- What is knowledge?
- What is truth?
- How should we form beliefs?
- How do I know what I know?
When thinking about which epistemology is correct, we come across an interesting paradox. How do we know that a certain epistemology is correct? To answer that question, we'd have to have an epistemology already established.... and whether you realize it or not, you already do. If you think you know anything at all, you have an epistemology. You can't have knowledge without a method of acquiring it. It just doesn't make sense. Maybe you haven't thought about it explicitly before. Maybe you don't always apply it consistently to everything you call "knowledge." But you do have an epistemology.

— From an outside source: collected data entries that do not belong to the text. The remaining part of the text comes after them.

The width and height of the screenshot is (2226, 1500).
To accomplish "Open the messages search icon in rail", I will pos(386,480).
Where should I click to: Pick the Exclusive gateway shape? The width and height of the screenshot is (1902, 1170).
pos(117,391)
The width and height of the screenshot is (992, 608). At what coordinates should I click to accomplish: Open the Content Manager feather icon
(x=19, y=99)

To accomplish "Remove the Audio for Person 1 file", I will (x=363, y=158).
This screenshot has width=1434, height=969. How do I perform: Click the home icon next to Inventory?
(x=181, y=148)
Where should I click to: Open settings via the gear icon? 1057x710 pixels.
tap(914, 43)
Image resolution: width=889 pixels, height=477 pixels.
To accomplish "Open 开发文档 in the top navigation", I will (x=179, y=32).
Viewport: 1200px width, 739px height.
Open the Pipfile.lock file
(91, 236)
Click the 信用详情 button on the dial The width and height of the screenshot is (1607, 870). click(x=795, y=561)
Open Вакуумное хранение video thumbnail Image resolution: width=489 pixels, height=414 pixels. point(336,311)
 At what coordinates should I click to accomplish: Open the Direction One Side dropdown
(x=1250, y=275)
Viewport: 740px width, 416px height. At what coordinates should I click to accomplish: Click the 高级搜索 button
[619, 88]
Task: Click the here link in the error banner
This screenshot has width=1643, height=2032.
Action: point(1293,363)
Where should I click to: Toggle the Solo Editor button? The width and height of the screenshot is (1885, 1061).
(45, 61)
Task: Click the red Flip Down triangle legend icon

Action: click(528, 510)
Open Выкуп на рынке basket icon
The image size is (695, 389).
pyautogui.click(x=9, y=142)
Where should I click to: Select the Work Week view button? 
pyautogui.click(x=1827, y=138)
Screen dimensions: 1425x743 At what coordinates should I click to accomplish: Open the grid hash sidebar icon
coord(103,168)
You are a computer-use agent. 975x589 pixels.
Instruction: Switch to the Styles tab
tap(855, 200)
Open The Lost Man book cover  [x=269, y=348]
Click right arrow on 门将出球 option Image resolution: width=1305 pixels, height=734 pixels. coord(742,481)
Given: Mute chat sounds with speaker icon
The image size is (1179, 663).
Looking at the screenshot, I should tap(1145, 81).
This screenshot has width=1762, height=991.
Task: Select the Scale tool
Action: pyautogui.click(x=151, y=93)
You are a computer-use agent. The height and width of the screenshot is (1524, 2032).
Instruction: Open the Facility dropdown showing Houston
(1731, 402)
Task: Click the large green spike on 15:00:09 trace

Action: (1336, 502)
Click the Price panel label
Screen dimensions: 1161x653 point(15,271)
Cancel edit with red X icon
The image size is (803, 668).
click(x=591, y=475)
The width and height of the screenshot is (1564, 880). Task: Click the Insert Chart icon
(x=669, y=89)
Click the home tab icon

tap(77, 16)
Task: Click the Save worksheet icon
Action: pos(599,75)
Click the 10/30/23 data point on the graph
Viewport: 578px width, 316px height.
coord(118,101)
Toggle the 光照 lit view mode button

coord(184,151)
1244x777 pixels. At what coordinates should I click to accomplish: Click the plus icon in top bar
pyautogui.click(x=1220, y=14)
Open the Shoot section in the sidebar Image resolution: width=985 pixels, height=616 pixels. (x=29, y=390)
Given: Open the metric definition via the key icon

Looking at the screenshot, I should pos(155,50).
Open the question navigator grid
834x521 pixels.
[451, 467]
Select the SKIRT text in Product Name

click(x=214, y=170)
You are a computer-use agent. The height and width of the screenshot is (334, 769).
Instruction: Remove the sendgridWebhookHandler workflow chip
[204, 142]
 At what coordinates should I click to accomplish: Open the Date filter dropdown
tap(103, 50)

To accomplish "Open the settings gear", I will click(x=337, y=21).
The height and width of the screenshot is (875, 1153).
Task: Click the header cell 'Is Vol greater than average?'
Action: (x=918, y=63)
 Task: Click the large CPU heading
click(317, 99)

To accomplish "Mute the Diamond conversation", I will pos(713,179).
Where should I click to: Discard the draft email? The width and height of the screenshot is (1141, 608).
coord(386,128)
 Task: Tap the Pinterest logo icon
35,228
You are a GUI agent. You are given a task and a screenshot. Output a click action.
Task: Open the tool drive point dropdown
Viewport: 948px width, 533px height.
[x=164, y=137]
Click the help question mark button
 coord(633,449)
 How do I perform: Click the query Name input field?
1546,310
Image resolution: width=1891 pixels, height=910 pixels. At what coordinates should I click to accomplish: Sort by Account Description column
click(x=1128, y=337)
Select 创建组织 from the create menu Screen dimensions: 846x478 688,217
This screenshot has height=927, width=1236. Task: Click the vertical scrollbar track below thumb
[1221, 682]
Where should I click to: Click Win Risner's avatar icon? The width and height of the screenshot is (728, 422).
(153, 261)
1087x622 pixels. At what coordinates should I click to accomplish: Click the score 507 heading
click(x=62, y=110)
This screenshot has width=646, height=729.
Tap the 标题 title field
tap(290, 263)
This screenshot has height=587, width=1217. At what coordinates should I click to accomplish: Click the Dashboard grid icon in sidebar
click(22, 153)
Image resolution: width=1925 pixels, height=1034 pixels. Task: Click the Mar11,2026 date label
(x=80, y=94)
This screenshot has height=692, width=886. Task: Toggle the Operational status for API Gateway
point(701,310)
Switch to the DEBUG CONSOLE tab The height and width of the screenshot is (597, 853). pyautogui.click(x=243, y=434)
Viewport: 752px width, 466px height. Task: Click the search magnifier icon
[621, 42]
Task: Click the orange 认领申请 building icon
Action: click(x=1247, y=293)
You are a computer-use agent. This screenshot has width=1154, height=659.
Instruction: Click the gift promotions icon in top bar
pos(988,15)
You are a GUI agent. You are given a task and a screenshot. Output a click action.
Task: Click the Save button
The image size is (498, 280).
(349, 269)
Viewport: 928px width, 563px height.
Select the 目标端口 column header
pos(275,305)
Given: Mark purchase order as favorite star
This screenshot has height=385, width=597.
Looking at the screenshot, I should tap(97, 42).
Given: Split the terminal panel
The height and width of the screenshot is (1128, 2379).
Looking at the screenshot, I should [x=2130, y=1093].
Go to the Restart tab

As we weigh various epistemologies against one another, here are the criteria I think we should be looking for:
- Internal Consistency. Does the method make sense? Are we guaranteed not to arrive at contradictory knowledge with this method?
- Usefulness. Knowledge is a tool and it should be demonstrably useful. Does the method help us with real-life day-to-day scenarios? Does it produce workable, useful results?
- Reality-Based. Knowledge is about the truth of reality. Does this method link us to reality in a coherent and logical way?
- Complete. Does the method define the terms knowledge, truth & belief? Does it lay out specific methods to follow for discovering knowledge?
After we get this nailed down, we will take a look at some specific epistemologies and see how they measure up.